Mt Kenya from Chogoria
What a sad day it is when we have reached the point of closing what used to be known as our bowels of mercy because of someone’s skin-colour or language or preferences in food – and country of origin! Continually closing your bowels leads to constipation. I was reminded watching Simon Reeve’s The Tea Trail on BBC last night, traveling through Kenya from Mombasa to Kericho, of my gap year which I spent on the east side of Mount Kenya. It was within very few years of the end of the Mau Mau internments – about which I remember one of my fellow-teachers had family experience. He and many in that part of Kenya would have had good reason to hate an Englishman like me. And yet he was consistently kind and friendly to me, and wherever I went I was welcomed with the utmost hospitality. If one of the teachers' cars came a cropper on the potholed murrain roads, there was no lack of willing hands to rescue us. It’s a sobering fact that “Great Britain” is now less hospitable than the former colony, which we once sought to civilise. Our policy-makers now are seeking to make conditions on access to medical help or social care for the alien and sojourner. We consider such things our right and ours alone. We seem to have lost any humanity we once possessed, and become introspectively constipated. 

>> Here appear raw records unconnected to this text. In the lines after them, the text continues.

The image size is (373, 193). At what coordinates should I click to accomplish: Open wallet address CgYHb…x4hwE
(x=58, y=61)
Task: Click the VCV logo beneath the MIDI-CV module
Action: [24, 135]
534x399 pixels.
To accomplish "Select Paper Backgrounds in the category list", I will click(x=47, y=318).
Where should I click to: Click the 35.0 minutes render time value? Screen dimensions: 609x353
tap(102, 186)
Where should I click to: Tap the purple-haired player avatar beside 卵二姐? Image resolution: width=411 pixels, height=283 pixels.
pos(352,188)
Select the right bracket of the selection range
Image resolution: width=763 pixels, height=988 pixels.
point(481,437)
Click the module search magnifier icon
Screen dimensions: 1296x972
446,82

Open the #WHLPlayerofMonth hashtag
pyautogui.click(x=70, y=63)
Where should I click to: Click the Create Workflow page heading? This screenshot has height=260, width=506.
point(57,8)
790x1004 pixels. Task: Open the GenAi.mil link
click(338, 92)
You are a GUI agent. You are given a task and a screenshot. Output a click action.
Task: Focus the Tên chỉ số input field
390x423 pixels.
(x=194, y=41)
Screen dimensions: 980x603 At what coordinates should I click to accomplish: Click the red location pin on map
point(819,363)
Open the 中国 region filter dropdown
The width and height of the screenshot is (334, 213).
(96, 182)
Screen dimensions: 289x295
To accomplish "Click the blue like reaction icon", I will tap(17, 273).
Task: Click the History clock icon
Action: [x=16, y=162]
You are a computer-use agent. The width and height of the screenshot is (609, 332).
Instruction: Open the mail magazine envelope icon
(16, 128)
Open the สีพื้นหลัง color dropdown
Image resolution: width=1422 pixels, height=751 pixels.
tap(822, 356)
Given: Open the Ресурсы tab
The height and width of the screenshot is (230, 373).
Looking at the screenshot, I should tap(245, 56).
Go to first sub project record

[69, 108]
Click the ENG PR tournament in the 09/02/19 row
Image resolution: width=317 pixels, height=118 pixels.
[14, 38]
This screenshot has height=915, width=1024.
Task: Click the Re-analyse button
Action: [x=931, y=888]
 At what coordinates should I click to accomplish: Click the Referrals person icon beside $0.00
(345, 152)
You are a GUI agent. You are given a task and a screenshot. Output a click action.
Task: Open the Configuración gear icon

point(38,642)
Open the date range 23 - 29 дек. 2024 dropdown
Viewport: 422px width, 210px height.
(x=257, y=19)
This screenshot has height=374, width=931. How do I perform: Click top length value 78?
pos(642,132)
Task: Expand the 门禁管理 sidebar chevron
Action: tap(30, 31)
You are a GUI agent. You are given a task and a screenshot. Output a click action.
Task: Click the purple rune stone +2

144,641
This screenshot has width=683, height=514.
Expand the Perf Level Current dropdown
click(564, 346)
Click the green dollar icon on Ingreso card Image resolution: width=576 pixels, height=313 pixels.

Keep administering the laxative of common sense, Mr Clarke, and common humanity. As Charles Kingsley put it, "Do as you would be done by."

Wednesday, 6 May 2009

Bizarre

There was an ironic, bizarre even, juxtaposition of news items yesterday. There was Jacqui Smith, the Home Secretary, publishing the names of 16 of the 22 people she's banned from entry into the UK. 'I believe in free speech. I want to defend that, but I don't think that free speech should be a licence to preach or to promote hatred, or to exhort other people to carry out criminal acts,' she said. At the same time we heard that the Australian campaigner for voluntary euthanasia, Dr Nitschke, had been questioned at immigration but ultimately allowed to enter for a series of meetings. Presumably the authorities were checking with the Home Office whether euthanasia or assisting suicide are criminal acts. Last time I heard they were. Seems to be a case of double standards, I'm afraid.

However, I'm not opposed to the debate about euthanasia. It's clearly a hot topic. There is a campaign to legalise it, allied to a movement to legalise assisted suicide for the terminally ill. It seems reasonable to say, 'It's my life, and my choice when to end it.' I spent yesterday talking about it with three severely disabled women in Southwark. All of us were agreed that legalising it would be dangerous and undesirable. Before long you should see the outcome of the day on a DVD from Care Not Killing. They've already made one with doctors talking, which I think people ought to watch before deciding the issue. And I hope that the campaign will fail. Instead let's improve palliative care, caring for the dying.